From the article on post-Brexit visa rules, copy the passage starting with "Before Brexit, groups" and going on through "holding a passport.", word for word.

(Excerpt to read)

‘Post-Brexit rules putting Europeans off the UK,’ warns Mayor of London

London Mayor Sadiq Khan. Photograph: City Hall

London Mayor Sadiq Khan has called on the governmment to ease post-Brexit visa rules, which he warns are putting off too many young Europeans from visiting, and working in, the UK capital.

In a speech to business leaders last month, Khan urged ministers to introduce a new ‘youth group travel visa’ – designed to make the UK more open to visits from international school pupils.

One recent survey by the Tourism Alliance – the industry body for UK tourism – found that a group of EU-based tour operators expected in 2023 to send just 42 per cent of the number of students to the UK compared with how many they sent in 2019. This compares with 95 per cent for the Republic of Ireland, and 90 per cent for other EU countries.

Khan said he was concerned about the impact of “restrictive policies that only damage our economy and opportunities for growth”.

Before Brexit, groups of EU school-children could travel using their state-issued European Economic Area (EEA) identity cards – but since October 2021, every child entering the UK must have a passport, and children with non-EU passports, including refugees, also need a £95 visa.

Passport ownership is less common in many European countries than in the UK, as many people travel within the EU using their national ID card – with less than half the population of France and Germany holding a passport.

The new rules are thought to be making many EU school trips to London prohibitively difficult and expensive to organise.

In his speech at the opening of architecture firm Patriarche’s new offices in the City, the Mayor also called for the government’s youth mobility scheme to be extended, in a reciprocal agreement with EU countries.

The scheme allows 18-30 year-olds from Australia, Canada, New Zealand and a few other countries to live and work in the UK for up to two years, provided they have £2,530 in savings.

(End Excerpt to read)
(Data provided)

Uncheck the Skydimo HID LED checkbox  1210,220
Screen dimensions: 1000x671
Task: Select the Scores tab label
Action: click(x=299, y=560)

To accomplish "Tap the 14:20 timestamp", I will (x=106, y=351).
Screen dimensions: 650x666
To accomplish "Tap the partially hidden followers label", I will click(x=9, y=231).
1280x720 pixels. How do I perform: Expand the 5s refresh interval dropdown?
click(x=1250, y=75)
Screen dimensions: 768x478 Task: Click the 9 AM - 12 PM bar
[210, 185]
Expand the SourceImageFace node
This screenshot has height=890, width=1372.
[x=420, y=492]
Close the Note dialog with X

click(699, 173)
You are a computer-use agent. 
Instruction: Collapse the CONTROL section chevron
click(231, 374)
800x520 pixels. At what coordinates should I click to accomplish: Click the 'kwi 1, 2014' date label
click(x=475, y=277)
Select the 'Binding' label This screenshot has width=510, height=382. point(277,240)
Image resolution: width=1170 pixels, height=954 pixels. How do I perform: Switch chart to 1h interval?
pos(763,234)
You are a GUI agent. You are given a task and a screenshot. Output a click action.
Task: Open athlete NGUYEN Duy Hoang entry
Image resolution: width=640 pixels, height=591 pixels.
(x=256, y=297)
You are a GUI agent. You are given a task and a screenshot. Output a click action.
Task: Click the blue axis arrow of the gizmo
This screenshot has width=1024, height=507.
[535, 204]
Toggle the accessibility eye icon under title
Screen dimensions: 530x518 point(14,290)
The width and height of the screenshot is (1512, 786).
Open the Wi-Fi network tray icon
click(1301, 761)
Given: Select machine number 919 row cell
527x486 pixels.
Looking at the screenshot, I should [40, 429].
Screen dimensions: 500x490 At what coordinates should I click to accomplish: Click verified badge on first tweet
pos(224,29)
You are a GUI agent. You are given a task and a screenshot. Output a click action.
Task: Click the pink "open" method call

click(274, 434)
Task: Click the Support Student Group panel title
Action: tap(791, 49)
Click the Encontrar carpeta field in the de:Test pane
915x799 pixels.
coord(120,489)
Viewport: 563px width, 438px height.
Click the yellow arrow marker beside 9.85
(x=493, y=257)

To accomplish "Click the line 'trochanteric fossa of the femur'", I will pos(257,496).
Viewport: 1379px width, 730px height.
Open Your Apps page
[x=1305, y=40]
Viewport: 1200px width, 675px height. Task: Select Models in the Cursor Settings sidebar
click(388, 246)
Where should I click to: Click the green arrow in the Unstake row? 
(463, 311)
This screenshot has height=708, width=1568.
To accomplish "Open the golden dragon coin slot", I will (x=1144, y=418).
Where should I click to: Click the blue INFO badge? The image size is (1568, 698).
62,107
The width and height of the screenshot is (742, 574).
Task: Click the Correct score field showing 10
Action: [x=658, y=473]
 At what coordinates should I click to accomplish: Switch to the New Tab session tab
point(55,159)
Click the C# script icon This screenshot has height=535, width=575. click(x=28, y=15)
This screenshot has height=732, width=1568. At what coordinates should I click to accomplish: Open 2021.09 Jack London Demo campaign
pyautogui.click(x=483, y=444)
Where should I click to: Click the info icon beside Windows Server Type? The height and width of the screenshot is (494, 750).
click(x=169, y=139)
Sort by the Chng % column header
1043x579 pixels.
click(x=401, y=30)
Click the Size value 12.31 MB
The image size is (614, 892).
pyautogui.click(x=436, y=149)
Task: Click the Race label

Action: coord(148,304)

(End Data provided)

**Exercise answer:**
Before Brexit, groups of EU school-children could travel using their state-issued European Economic Area (EEA) identity cards – but since October 2021, every child entering the UK must have a passport, and children with non-EU passports, including refugees, also need a £95 visa.

Passport ownership is less common in many European countries than in the UK, as many people travel within the EU using their national ID card – with less than half the population of France and Germany holding a passport.